(Saved data entries)

——

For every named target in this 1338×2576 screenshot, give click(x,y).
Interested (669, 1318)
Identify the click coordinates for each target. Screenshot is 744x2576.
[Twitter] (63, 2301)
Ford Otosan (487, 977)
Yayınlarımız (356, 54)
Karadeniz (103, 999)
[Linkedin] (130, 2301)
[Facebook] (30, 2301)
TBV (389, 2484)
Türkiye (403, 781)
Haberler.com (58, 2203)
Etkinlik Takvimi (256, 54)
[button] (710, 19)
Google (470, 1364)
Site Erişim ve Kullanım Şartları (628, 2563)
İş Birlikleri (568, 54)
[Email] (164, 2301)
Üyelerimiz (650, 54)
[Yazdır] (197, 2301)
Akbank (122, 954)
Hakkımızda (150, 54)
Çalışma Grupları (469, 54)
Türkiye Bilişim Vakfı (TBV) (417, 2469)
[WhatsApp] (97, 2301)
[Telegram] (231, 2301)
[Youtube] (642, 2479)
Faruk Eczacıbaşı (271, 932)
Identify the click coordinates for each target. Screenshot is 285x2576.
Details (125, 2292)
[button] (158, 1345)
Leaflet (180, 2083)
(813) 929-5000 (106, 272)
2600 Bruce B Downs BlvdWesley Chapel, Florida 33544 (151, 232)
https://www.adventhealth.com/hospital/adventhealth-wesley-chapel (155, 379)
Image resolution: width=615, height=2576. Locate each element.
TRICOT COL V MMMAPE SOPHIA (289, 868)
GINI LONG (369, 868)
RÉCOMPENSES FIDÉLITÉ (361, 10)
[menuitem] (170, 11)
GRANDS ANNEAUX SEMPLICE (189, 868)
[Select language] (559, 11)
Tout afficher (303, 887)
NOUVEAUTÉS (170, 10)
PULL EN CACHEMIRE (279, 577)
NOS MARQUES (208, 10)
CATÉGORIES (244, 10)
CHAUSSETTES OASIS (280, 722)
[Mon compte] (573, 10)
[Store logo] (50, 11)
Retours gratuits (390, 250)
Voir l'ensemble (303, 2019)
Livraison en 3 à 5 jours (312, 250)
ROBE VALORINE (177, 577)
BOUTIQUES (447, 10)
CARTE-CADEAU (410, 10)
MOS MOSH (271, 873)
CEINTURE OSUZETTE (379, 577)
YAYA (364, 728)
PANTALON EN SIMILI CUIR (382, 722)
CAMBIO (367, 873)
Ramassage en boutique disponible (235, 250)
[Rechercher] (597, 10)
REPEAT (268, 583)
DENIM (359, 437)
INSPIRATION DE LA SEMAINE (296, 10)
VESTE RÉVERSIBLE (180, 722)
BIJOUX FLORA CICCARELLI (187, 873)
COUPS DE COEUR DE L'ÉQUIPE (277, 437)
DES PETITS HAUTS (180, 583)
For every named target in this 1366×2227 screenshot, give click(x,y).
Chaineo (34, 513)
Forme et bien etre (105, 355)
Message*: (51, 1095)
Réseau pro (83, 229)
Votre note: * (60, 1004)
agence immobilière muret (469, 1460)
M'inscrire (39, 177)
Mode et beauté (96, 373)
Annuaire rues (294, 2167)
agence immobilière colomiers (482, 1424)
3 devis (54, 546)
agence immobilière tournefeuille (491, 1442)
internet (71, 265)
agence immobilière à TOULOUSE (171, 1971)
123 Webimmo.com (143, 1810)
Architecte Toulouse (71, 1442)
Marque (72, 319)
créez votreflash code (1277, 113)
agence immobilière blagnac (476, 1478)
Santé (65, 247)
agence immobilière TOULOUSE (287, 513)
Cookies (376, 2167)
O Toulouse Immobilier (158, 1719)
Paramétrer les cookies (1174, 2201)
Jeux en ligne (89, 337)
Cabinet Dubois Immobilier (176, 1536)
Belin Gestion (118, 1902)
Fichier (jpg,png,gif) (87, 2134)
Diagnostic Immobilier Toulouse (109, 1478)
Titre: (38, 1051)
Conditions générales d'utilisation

——

Reply with only the number of lines in the entries that hold the word "target".

#### OUTPUT OF THE TASK
4